Prof. Washington Yotto Ochieng’s career story — from using telematics and satellite-based data to ease London’s traffic congestion to earning the Queen’s honour — symbolises the synergy of leadership and lifelong learning. His keynote will remind us that Competency-Based Education (CBE) is not a curriculum fashion but a covenant for capacity, creativity, and character in higher education. As the Chairman of the Programmes Sub-Committee, I see this convergence not as a coincidence but as a conviction: to reshape education into elevation, practice into purpose, and technology into transformation.
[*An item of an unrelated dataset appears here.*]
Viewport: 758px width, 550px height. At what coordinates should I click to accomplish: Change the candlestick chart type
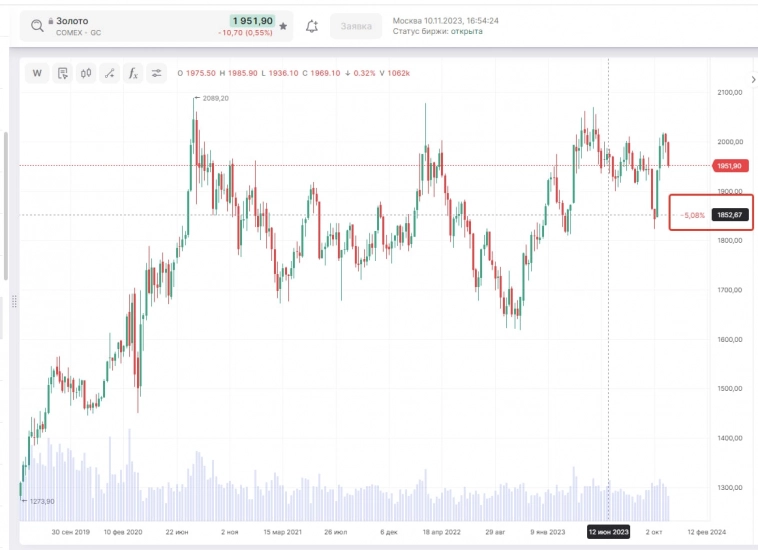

To the young surveyors gathering beneath Mombasa’s sun-kissed skies — I will tell you that your world is volatile, uncertain, complex, and ambiguous (VUCA), yet therein lies your vocation. In a VUCA world, career success depends less on fixed expertise and more on adaptitude — the mindset and skillset to evolve faster than the challenges around you. You need vision, understanding, courage, and adaptitude (VUCA) to counter the wave, the intelligent agility to learn, unlearn, and relearn in dynamic contexts so that individuals or organisations can thrive amid volatility and change. You are not only surveyors of land but stewards of humanity. Translate terrain into tenets of sustainable living; turn coordinates into communities and data into dignity. The Institution of Surveyors of Kenya must continue to embrace young GIS and geospatial graduates — mentoring them into mindful professionals who can manage Africa’s spatial assets with integrity and imagination.
In this era of rapid transformation, what distinguishes the truly future-ready professional is not the number of tools they know but the adaptitude they show — the intelligent agility to learn, unlearn, and relearn amid shifting spatial realities. Adaptitude fuses adaptability with aptitude, defining those who thrive in uncertainty through curiosity, competence, and character. As Africa’s geospatial landscape evolves, our landed professionals must cultivate this blend of excellence and resilience — anchoring precision in purpose, and innovation in integrity — to remain relevant in a world that rewards adaptive responsiveness with a meteoric rise far above the ordinary levels scribed in routine tools and archaic approaches.
As the 10th ISK Africa Regional Conference convenes in the coastal calm of Mombasa from 27th to 31st October 2025, let it ignite a movement of minds — a renaissance of reason and responsibility. May Africa’s landed professionals not merely be custodians of coordinates, but curators of civilisation, crafting the continent’s next chapter of organised, equitable, and sustainable spatial development.